PK45 - Reversible Metabolism of Drug (A) & Associated Metabolite (B)

1 Learning Outcome

In this model, you will learn how to build a two compartment parent and one compartment metabolite model with reversible metabolism, while parent and metabolite are administered on two different occasions.

2 Background

Before constructing a model, it is important to establish the process the model will follow and a scenario for the simulation.

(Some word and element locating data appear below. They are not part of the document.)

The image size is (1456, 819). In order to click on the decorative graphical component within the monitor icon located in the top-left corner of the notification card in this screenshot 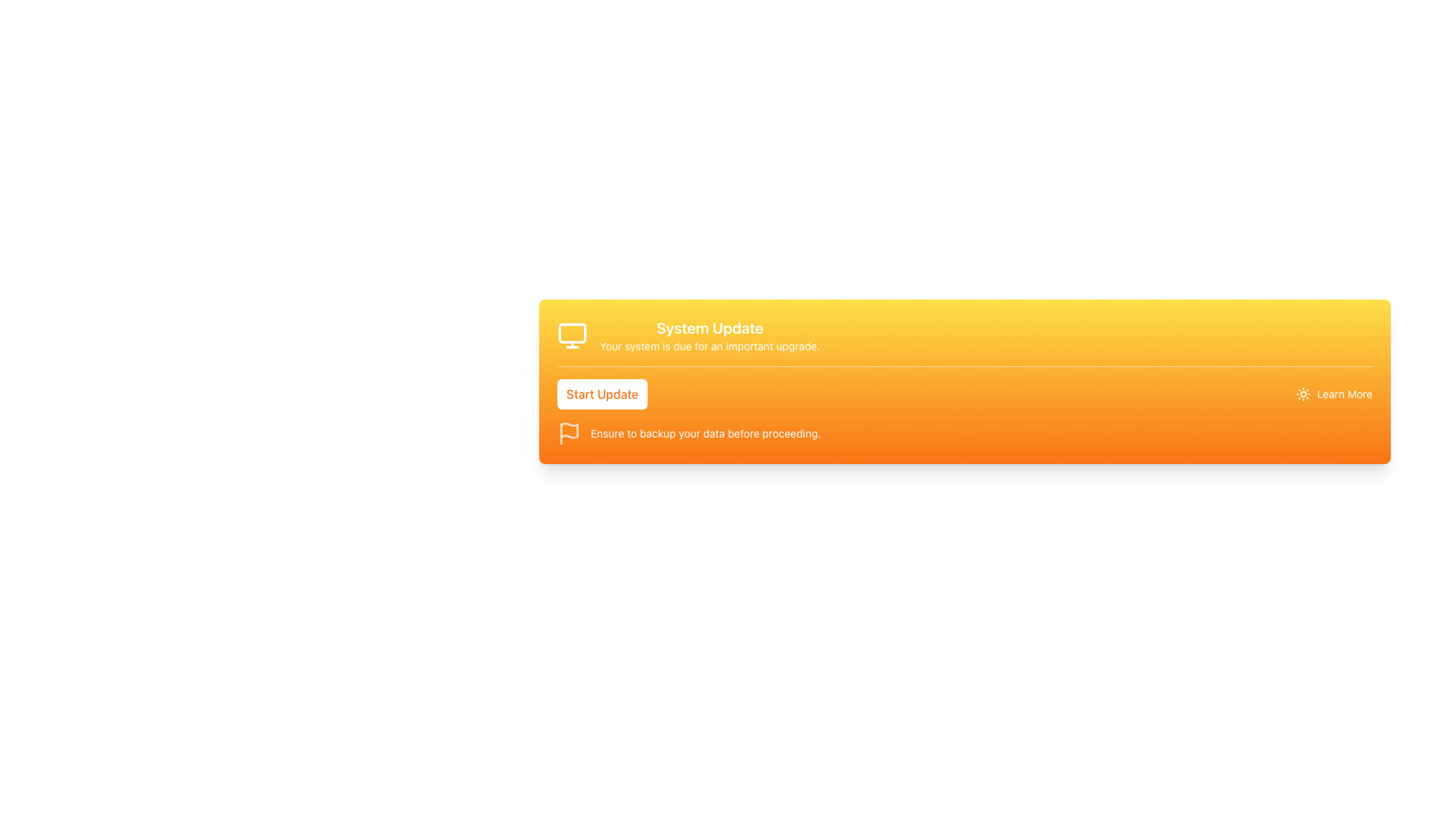, I will do `click(571, 332)`.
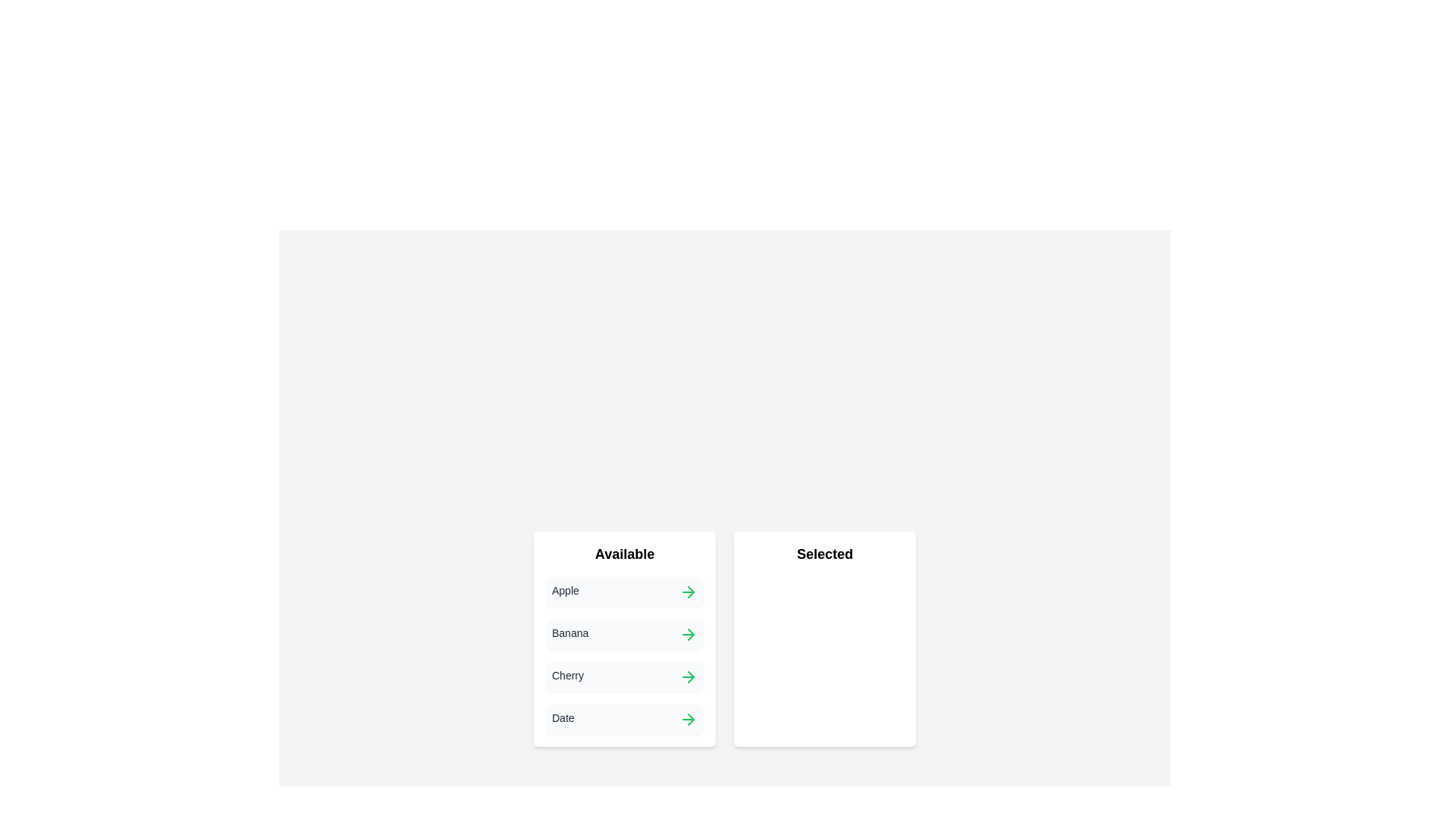  I want to click on the green arrow button next to the item 'Date' in the 'Available' list to transfer it to the 'Selected' list, so click(687, 718).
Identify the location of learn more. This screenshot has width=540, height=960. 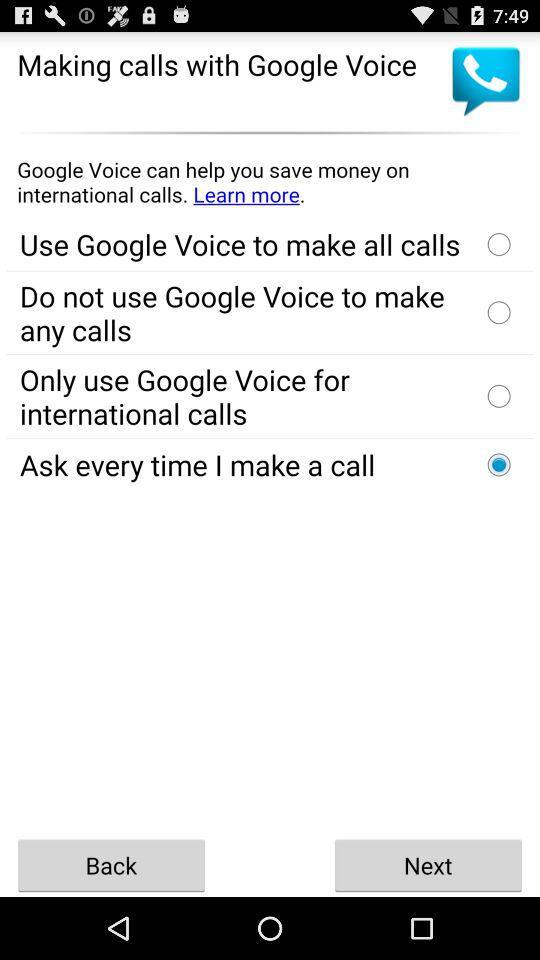
(270, 182).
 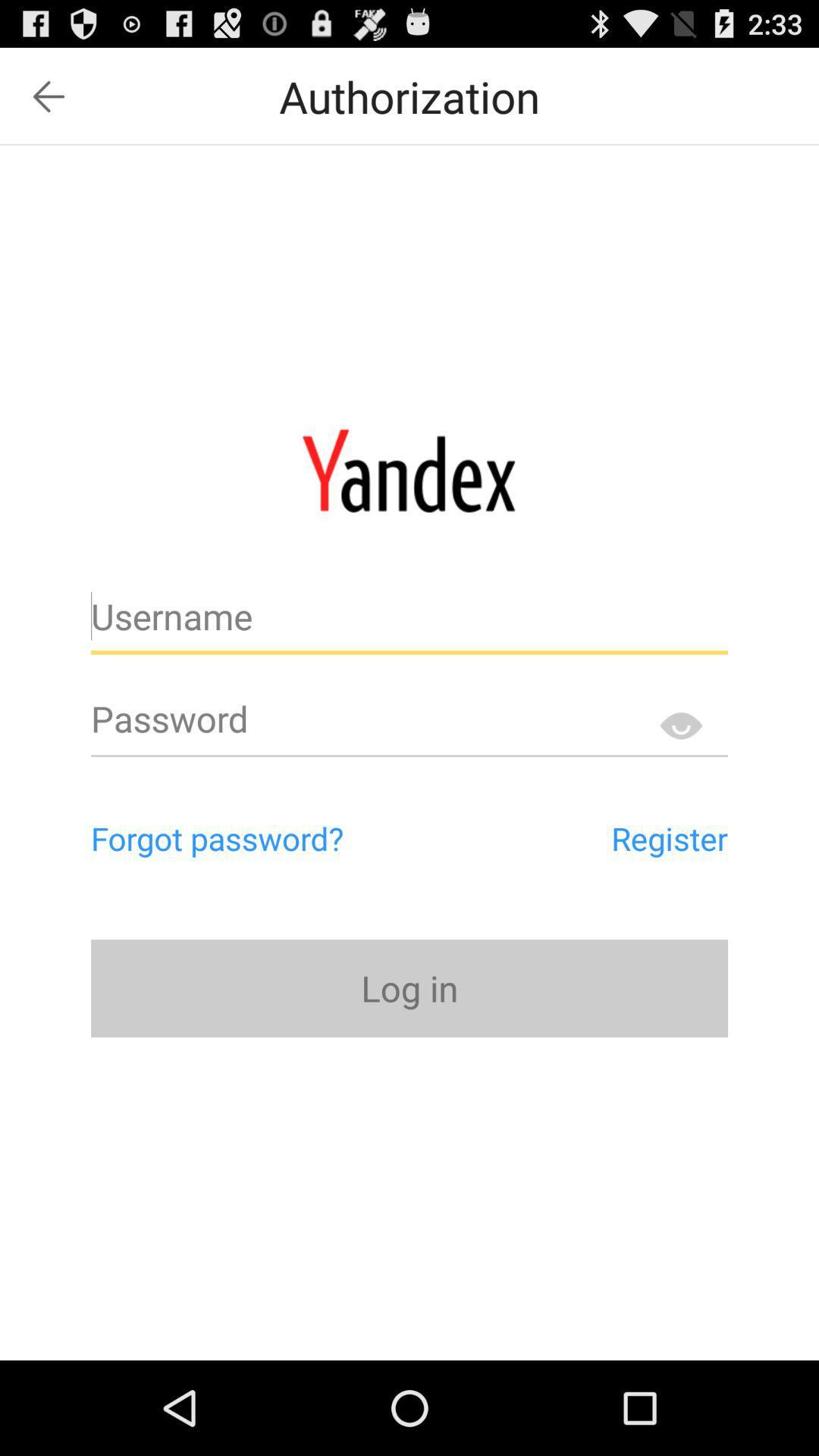 I want to click on the arrow_backward icon, so click(x=48, y=102).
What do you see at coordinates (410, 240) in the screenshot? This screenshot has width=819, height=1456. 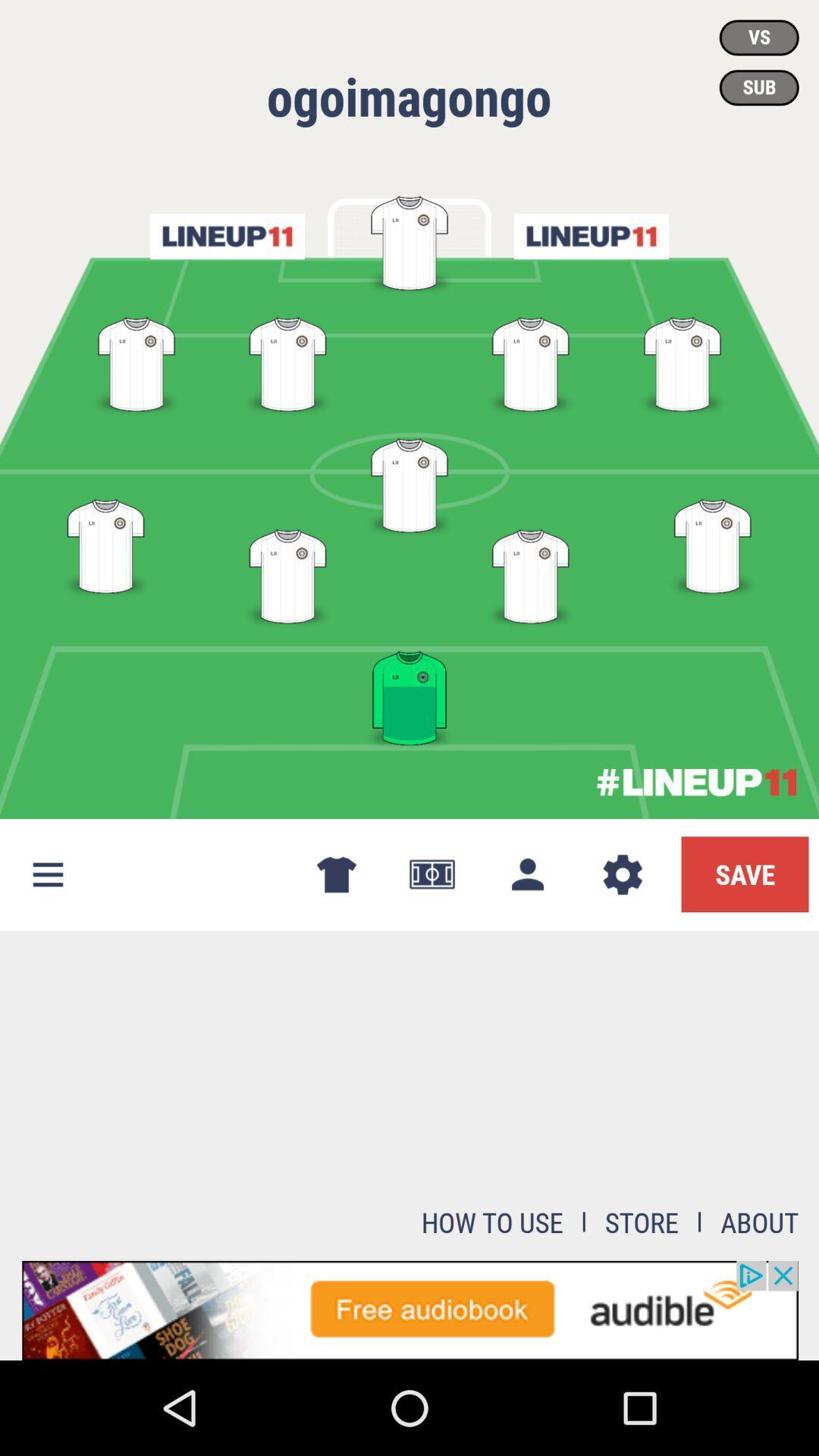 I see `the white shirt which is under the text ogoimagongo` at bounding box center [410, 240].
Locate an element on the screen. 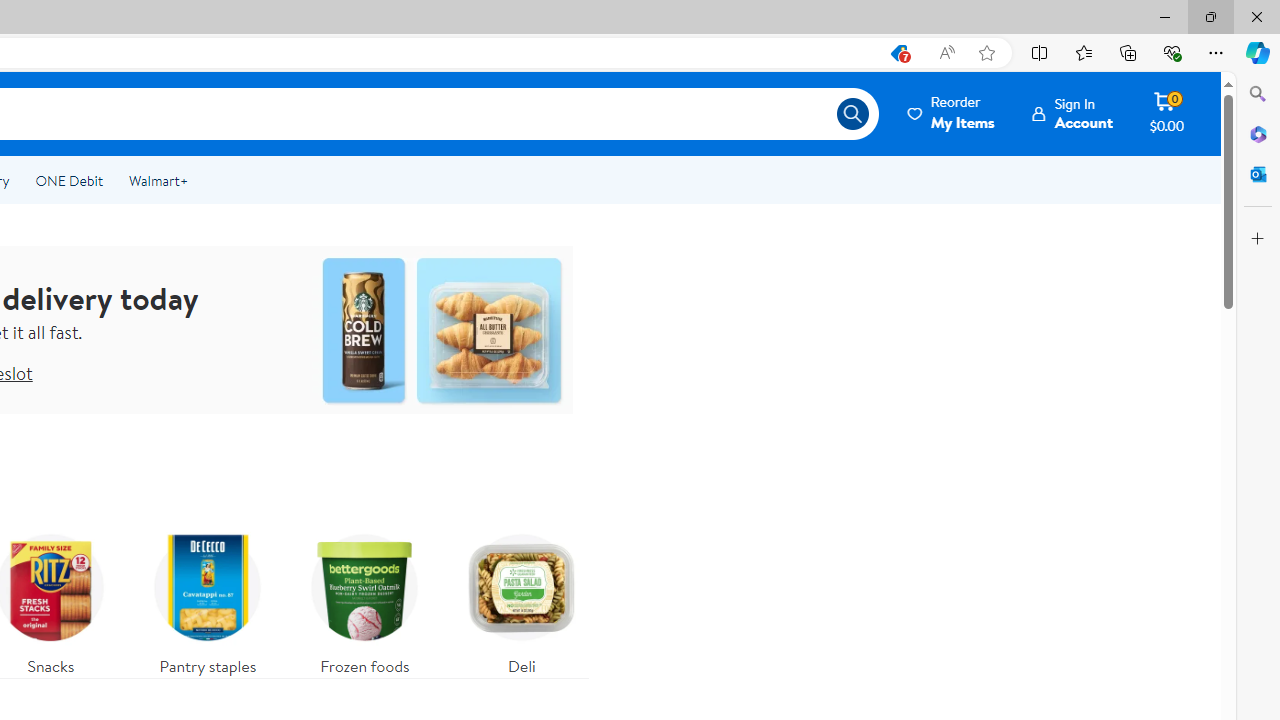 Image resolution: width=1280 pixels, height=720 pixels. 'ONE Debit' is located at coordinates (69, 181).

Below is the scenario for this tutorial:

Structural model - Two compartment model for parent and one compartment model for metabolite with reversible metabolism
Route of administration - Administration of the parent drug and metabolite on two different occasions
Dosage Regimen - 4.3 μmol/Kg of parent & 5 μmol/Kg of metabolite
Number of Subjects - 1

This diagram describes how such an administered dose will be handled, which facilitates building the model. PK45 Graphic Model

3 Libraries

Call the required libraries to get started

using Pumas
using PumasUtilities
using Random
using CairoMakie
using AlgebraOfGraphics
using CSV
using DataFramesMeta

4 Model

This is a model describing a parent with a two-compartment disposition profile and a metabolite following a one-compartment disposition profile in the same model framework.

pk_45 = @model begin
    @metadata begin
        desc = "Two Compartment Model with Metabolite Compartment"
        timeu = u"hr"
    end

    @param begin
        """
        Volume of Distribution - Central Parent (L/kg)
        """
        tvvcp ∈ RealDomain(lower = 0)
        """
        Volume of Distribution - Peripheral Parent (L/kg)
        """
        tvvpp ∈ RealDomain(lower = 0)
        """
        Intercompartmental Clearance - Parent (L/hr/kg)
        """
        tvqp ∈ RealDomain(lower = 0)
        """
        Clearance - Parent (L/hr/kg)
        """
        tvclp ∈ RealDomain(lower = 0)
        """
        Volume of Distribution - Metabolite Parent (L/kg)
        """
        tvvcm ∈ RealDomain(lower = 0)
        """
        Clearance - Metabolite (L/hr/kg)
        """
        tvclm ∈ RealDomain(lower = 0)
        """
        Conversion of Parent to Metabolite (L/hr/kg)
        """
        tvclpm ∈ RealDomain(lower = 0)
        """
        Conversion of Metabolite to Parent (L/hr/kg)
        """
        tvclmp ∈ RealDomain(lower = 0)
        """
        Additive RUV for Parent Drug Concentration
        """
        σ_add_cp ∈ RealDomain(; lower = 0)
        """
        Additive RUV for Metabolite Drug Concentration
        """
        σ_add_met ∈ RealDomain(; lower = 0)
    end

    @pre begin
        Vcp = tvvcp
        Vpp = tvvpp
        Qp = tvqp
        Clp = tvclp
        Vcm = tvvcm
        Clm = tvclm
        Clpm = tvclpm
        Clmp = tvclmp
    end

    @dynamics begin
        Centralp' =
            (Qp / Vpp) * Peripheralp - (Qp / Vcp) * Centralp - (Clp / Vcp) * Centralp -
            (Clpm / Vcp) * Centralp + (Clmp / Vcm) * Centralm
        Peripheralp' = (Qp / Vcp) * Centralp - (Qp / Vpp) * Peripheralp
        Centralm' =
            -(Clm / Vcm) * Centralm - (Clmp / Vcm) * Centralm + (Clpm / Vcp) * Centralp
    end

    @derived begin
        cp = @. Centralp / Vcp
        met = @. Centralm / Vcm
        """
        Observed Concentration - Parent (μM)
        """
        dv_cp ~ @. Normal(cp, σ_add_cp)
        """
        Observed Concentration - Metabolite (μM)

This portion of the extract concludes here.